Print the data that follows exactly, leaving nothing out.

= Beginning of Section =

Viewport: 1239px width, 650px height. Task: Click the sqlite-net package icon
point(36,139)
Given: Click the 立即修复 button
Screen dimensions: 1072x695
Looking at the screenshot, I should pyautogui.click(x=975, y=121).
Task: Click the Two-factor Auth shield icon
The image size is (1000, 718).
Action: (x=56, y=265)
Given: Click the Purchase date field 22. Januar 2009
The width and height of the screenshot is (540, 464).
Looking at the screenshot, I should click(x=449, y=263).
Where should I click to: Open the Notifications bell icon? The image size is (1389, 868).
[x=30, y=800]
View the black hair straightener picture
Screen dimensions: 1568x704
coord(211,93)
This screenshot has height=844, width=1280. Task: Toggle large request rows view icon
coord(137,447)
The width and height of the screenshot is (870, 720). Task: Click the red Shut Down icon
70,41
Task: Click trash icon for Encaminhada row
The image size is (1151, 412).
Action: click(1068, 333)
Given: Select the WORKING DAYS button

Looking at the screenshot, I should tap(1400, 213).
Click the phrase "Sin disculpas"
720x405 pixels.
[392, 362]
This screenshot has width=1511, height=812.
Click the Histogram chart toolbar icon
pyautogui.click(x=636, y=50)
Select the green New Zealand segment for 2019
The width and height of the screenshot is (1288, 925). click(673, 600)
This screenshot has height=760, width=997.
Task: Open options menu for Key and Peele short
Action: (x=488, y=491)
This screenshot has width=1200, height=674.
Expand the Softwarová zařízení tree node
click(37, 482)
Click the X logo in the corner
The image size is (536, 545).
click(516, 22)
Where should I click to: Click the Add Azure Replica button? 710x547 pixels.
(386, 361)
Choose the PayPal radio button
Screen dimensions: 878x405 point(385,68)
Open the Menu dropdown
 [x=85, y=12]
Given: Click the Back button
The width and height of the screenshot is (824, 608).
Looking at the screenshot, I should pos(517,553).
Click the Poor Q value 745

= End of Section =

**Exercise result**
Viewport: 1239px width, 650px height. Task: Click the sqlite-net package icon
point(36,139)
Given: Click the 立即修复 button
Screen dimensions: 1072x695
Looking at the screenshot, I should pyautogui.click(x=975, y=121).
Task: Click the Two-factor Auth shield icon
The image size is (1000, 718).
Action: (x=56, y=265)
Given: Click the Purchase date field 22. Januar 2009
The width and height of the screenshot is (540, 464).
Looking at the screenshot, I should click(x=449, y=263).
Where should I click to: Open the Notifications bell icon? The image size is (1389, 868).
[x=30, y=800]
View the black hair straightener picture
Screen dimensions: 1568x704
coord(211,93)
This screenshot has height=844, width=1280. Task: Toggle large request rows view icon
coord(137,447)
The width and height of the screenshot is (870, 720). Task: Click the red Shut Down icon
70,41
Task: Click trash icon for Encaminhada row
The image size is (1151, 412).
Action: click(1068, 333)
Given: Select the WORKING DAYS button

Looking at the screenshot, I should tap(1400, 213).
Click the phrase "Sin disculpas"
720x405 pixels.
[392, 362]
This screenshot has width=1511, height=812.
Click the Histogram chart toolbar icon
pyautogui.click(x=636, y=50)
Select the green New Zealand segment for 2019
The width and height of the screenshot is (1288, 925). click(673, 600)
This screenshot has height=760, width=997.
Task: Open options menu for Key and Peele short
Action: (x=488, y=491)
This screenshot has width=1200, height=674.
Expand the Softwarová zařízení tree node
click(37, 482)
Click the X logo in the corner
The image size is (536, 545).
click(516, 22)
Where should I click to: Click the Add Azure Replica button? 710x547 pixels.
(386, 361)
Choose the PayPal radio button
Screen dimensions: 878x405 point(385,68)
Open the Menu dropdown
 [x=85, y=12]
Given: Click the Back button
The width and height of the screenshot is (824, 608).
Looking at the screenshot, I should pos(517,553).
Click the Poor Q value 745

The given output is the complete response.